Be aware of your organizations screening policies regarding IPV and your organization’s noted expert. Who is your on-call go-to person? Have that number on speed dial. If you are unable to reach someone internally, know the local 24/7 emergency domestic violence hotline number. A patient may be willing to talk to an anonymous provider but not call the police. If you don’t have a local IPV provider, access the National Domestic Violence Hotline, 1-800-799-7233, which also provides excellent language translation services.
Resources Available
You are not alone on this journey of screening, assessing, and referring patients who are experiencing IPV. There are myriad resources such as:
- World Health Organization’s Violence Against Women Fact Sheet
- Futures Without Violence National Health Resource Center on Domestic Violence toolkit
- Bright Futures, a national health promotion and prevention initiative by the American Academy of Pediatrics
There may be a committee at your organization where you can encourage training, Grand Rounds, interdisciplinary case conferencing approaches or tips embedded within your electronic medical record workspace.
Together, with organizational and community partners, we can respond to, reduce, and prevent IPV. That is how we begin to break the cycle of violence.

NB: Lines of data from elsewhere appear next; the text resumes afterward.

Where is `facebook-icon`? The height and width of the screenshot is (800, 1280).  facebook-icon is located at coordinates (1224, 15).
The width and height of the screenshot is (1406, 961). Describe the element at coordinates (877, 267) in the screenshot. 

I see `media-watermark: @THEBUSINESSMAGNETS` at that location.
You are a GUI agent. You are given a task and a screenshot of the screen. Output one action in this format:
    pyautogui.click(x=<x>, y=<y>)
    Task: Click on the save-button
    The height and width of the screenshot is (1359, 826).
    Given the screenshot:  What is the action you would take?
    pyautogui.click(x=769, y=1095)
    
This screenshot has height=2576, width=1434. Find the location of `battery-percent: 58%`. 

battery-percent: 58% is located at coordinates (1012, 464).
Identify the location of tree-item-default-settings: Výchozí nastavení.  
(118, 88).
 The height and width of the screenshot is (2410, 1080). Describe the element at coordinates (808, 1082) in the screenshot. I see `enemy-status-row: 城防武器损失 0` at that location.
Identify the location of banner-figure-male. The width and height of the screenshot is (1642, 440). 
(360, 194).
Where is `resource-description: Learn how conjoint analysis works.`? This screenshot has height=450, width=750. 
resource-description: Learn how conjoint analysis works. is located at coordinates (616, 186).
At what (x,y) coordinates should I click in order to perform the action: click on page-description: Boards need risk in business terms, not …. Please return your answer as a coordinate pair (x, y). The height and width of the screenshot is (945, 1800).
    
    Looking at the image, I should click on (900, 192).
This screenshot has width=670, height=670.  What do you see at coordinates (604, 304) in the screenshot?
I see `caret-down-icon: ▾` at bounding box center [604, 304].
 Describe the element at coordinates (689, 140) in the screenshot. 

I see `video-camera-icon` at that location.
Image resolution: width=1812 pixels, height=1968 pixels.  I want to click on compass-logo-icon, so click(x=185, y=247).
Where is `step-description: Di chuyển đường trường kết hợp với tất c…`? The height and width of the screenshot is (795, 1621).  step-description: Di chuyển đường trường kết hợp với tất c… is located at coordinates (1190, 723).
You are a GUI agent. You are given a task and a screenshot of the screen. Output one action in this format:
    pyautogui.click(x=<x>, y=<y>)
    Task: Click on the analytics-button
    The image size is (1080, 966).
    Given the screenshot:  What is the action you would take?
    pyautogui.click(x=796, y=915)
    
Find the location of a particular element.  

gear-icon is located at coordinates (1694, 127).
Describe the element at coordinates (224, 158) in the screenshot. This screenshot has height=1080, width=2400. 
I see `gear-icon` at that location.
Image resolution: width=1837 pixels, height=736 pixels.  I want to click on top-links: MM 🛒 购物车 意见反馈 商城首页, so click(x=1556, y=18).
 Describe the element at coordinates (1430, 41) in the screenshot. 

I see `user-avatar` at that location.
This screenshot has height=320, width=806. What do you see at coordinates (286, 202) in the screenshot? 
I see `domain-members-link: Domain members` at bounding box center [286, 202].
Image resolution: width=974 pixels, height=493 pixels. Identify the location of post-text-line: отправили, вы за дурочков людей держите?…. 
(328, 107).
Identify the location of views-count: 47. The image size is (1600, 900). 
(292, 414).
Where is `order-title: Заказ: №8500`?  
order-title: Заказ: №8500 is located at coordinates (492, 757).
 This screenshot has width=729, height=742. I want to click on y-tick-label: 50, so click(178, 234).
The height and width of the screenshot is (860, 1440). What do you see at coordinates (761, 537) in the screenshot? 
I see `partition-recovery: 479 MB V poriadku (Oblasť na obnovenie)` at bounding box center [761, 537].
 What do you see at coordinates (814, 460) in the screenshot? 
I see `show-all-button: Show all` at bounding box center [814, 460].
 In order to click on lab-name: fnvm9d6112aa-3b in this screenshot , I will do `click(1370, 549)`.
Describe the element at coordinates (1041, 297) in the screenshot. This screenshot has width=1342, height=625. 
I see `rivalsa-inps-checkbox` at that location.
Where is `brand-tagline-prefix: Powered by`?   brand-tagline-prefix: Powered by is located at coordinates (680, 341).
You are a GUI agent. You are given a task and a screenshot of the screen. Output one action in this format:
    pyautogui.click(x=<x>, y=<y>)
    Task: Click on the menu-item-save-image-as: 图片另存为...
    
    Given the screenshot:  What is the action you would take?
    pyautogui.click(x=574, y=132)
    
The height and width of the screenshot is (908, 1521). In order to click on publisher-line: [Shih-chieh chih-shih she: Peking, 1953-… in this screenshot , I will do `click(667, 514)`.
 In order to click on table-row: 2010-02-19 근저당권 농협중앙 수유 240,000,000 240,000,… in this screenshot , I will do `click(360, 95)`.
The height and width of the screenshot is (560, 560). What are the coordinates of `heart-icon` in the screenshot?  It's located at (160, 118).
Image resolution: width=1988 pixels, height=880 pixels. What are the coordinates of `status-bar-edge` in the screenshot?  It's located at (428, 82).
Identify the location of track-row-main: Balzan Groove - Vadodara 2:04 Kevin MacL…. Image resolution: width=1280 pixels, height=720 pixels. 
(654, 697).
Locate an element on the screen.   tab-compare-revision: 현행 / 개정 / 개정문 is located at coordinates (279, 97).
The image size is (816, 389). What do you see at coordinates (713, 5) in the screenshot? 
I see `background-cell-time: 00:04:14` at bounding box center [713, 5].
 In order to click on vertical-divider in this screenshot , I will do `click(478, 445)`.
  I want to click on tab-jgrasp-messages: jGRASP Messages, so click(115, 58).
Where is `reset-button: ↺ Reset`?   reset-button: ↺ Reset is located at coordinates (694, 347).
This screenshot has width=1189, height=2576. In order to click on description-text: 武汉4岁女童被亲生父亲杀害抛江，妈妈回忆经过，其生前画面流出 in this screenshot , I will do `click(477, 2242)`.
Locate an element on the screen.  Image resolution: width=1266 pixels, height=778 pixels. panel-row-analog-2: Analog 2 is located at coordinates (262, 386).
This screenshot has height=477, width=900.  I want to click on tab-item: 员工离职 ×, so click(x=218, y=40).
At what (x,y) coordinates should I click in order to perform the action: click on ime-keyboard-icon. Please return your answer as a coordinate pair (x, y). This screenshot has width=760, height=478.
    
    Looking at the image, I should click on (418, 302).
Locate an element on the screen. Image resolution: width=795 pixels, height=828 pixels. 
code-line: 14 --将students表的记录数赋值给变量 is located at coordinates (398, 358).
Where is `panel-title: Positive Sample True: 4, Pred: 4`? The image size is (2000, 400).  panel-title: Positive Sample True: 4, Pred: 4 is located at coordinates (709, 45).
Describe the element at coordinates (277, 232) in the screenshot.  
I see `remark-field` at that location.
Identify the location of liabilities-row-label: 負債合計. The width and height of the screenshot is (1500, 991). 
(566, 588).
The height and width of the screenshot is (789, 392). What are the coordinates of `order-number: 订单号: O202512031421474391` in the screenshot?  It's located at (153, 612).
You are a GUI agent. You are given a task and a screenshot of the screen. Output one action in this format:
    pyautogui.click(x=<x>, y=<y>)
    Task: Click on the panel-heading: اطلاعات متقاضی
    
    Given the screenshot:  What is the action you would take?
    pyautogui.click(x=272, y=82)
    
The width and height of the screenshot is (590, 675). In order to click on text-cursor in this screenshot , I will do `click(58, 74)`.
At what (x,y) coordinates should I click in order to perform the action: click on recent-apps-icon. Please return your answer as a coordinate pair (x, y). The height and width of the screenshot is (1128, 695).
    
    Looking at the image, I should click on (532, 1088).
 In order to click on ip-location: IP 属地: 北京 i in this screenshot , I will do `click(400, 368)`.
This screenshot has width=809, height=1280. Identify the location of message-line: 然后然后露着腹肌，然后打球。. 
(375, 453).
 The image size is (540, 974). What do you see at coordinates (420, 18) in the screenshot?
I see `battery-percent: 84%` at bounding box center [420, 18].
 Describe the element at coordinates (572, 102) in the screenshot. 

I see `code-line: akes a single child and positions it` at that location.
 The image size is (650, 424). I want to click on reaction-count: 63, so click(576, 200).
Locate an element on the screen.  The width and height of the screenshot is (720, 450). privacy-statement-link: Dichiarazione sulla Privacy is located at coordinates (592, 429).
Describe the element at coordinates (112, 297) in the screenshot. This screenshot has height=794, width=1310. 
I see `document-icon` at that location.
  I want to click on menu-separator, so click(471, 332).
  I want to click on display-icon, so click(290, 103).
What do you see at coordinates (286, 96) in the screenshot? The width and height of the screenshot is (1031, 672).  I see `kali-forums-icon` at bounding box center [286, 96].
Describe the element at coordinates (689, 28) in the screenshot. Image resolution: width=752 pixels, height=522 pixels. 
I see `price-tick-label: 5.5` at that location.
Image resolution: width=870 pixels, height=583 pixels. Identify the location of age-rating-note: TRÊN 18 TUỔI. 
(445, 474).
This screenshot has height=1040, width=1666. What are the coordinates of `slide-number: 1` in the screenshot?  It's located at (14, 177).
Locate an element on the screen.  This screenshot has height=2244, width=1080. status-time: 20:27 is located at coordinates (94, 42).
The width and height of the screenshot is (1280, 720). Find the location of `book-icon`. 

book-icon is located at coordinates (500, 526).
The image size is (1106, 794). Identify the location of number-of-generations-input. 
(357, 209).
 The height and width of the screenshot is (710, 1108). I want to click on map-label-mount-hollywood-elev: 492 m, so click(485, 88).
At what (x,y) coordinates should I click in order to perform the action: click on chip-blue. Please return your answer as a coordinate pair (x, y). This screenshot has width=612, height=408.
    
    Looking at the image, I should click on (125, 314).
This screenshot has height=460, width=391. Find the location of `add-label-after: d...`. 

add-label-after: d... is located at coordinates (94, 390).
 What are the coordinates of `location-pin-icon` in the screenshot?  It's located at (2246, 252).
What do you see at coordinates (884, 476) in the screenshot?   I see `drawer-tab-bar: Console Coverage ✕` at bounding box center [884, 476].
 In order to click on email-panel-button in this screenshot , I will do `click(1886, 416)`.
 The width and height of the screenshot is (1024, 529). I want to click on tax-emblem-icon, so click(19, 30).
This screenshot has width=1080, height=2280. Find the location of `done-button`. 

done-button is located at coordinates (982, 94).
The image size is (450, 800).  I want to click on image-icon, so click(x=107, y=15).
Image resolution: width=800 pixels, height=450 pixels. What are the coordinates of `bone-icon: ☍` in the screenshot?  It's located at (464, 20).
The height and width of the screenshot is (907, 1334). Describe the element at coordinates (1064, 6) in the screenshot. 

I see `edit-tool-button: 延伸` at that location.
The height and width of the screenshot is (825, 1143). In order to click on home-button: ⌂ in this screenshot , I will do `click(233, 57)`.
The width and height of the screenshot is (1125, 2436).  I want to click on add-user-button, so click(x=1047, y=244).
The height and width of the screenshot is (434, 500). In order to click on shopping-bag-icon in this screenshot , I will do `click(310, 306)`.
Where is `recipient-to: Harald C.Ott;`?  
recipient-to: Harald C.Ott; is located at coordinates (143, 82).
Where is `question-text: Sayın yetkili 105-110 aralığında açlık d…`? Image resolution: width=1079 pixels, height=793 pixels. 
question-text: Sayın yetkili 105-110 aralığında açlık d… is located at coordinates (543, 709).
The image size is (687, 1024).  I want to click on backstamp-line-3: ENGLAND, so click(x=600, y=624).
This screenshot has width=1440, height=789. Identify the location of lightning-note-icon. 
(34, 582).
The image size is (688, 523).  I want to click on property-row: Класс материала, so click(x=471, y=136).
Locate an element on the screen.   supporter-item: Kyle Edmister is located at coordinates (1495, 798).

Catherine Cerulli, JD, PhD, has established a unique, scientifically based career path that seeks to combine legal, public health, and mental health perspectives to enhance the human rights and well-being of people marginalized due to economic, safety, health, and legal concerns. As a Professor of Psychiatry at the University of Rochester Medical Center (URMC) and the Director of the Laboratory of Interpersonal Violence and Victimization, she has promoted research in diverse criminal justice, community, and health settings, and in 2016 cofound an innovative medical-law program that integrates health, legal, and advocacy services for victims of intimate partner violence (IPV). Dr. Cerulli also directs the UR Susan B. Anthony Center, which focuses on translating science regarding social determinants of health into practice. Dr. Cerulli, a licensed attorney, has worked directly with IPV victims since 1983 - as a counselor, advocate, attorney, and researcher. She forges collaborative community studies in partnership with survivors as investigators and advisors, guided by principles of community-based participatory research. Dr. Cerulli has worked in Russia, China, Mongolia, the Greater Mekong region, and most recently, in India. NIH Fogarty International Center, the World Health Organization, and the Fulbright Specialist Program have funded her international portfolio. As a national and international leader and trainer, Dr. Cerulli speaks directly to the need for agencies to ground their service programs in scientifically developed evidence and to rigorously evaluate the real-world impacts of their initiatives.